The tom wasn't a long-bearded monster, but neither was he a half-grown jake. He weighed around 16 pounds, with a 6-inch beard and 1-inch spurs. He was also one of the most brightly-plumed toms I've ever seen, with feathers that glowed an iridescent mix of bronze, orange, red and blue in the soft light of the early-morning sun. Any gobbler taken with a bow is a trophy bird, however, and being that this was Kyle's first-ever, downed with a PSE Mach-8 compound set at 60 pounds, it was, he said, "a dream come true." A dream that many archers who have spent years trying hard have yet to experience.

Turned out Kyle isn't just a top-flight archer; he's also a very good actor. Ron and I walked in to camp, where McIntyre, Eckhardt and Kyle stood by the truck with faces that looked as if they'd just left a funeral.
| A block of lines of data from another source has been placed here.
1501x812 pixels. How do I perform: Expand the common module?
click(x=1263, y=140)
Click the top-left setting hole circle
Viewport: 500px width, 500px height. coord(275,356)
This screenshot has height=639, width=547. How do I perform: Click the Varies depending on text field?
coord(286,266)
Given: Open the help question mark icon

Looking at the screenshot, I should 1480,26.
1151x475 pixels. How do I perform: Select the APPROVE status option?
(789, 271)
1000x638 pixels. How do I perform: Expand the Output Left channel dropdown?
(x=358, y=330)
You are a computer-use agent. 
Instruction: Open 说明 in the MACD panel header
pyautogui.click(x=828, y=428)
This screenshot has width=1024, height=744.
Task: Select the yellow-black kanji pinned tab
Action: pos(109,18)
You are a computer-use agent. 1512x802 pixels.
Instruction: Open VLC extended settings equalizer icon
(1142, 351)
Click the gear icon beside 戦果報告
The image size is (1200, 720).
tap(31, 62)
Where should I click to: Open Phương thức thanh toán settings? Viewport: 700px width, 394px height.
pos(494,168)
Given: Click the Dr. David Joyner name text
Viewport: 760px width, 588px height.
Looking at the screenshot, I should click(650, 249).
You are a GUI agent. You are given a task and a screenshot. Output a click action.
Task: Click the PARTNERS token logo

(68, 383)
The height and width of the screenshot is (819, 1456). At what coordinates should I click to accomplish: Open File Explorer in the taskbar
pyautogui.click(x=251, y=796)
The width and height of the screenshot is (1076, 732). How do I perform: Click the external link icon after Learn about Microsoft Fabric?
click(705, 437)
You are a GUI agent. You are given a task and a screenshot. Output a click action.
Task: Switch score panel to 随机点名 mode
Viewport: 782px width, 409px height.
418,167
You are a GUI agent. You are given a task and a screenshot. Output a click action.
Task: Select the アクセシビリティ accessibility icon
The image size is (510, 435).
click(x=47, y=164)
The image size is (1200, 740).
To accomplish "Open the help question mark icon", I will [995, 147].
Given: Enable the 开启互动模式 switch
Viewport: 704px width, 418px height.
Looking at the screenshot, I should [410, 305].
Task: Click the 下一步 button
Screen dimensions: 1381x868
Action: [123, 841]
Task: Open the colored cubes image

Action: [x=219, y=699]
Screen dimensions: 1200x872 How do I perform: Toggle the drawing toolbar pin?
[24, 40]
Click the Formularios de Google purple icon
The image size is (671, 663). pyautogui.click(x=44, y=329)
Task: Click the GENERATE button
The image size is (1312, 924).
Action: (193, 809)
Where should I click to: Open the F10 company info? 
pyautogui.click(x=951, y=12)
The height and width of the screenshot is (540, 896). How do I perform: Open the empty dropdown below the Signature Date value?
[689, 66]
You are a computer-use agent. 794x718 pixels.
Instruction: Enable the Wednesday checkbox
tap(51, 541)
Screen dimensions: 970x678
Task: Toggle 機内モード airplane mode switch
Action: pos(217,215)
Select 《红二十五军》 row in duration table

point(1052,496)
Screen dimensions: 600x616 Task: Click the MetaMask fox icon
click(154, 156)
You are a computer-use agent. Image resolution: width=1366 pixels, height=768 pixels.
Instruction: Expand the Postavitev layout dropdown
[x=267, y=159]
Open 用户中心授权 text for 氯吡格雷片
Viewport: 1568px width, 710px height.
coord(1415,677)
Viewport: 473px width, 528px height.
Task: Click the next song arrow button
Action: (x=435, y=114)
"Do any good?" I asked, already knowing the answer.

"Nope," Kyle responded. "We didn't even see a bird, much less get a shot at one."

"I can't believe it," added Eckhardt. "I just knew they'd show up this morning."

"Too bad," I answered. "But hey; we still have another day. Don't give up, man; you'll get one yet. Ron and I saw a bunch of 'em off our hog stands."

"Bozka," McIntyre said, "take a look behind you." There, dead as a hammer, laid Kyle's freshly-killed gobbler.

I will not-make that can not-relay to you what I said after that. Gotta give 'em credit, though. Those guys fooled me, and fooled me good.

It appears that we're going to be allowed the privilege of hunting on the Ingram's magnificent ranch again this spring. Let's just say that, aside from the usual pre-trip planning, I'm already cooking up some plans of my own. And they don't have anything to do with turkey hunting.

I'd tell you all about it, but they'll find out soon enough.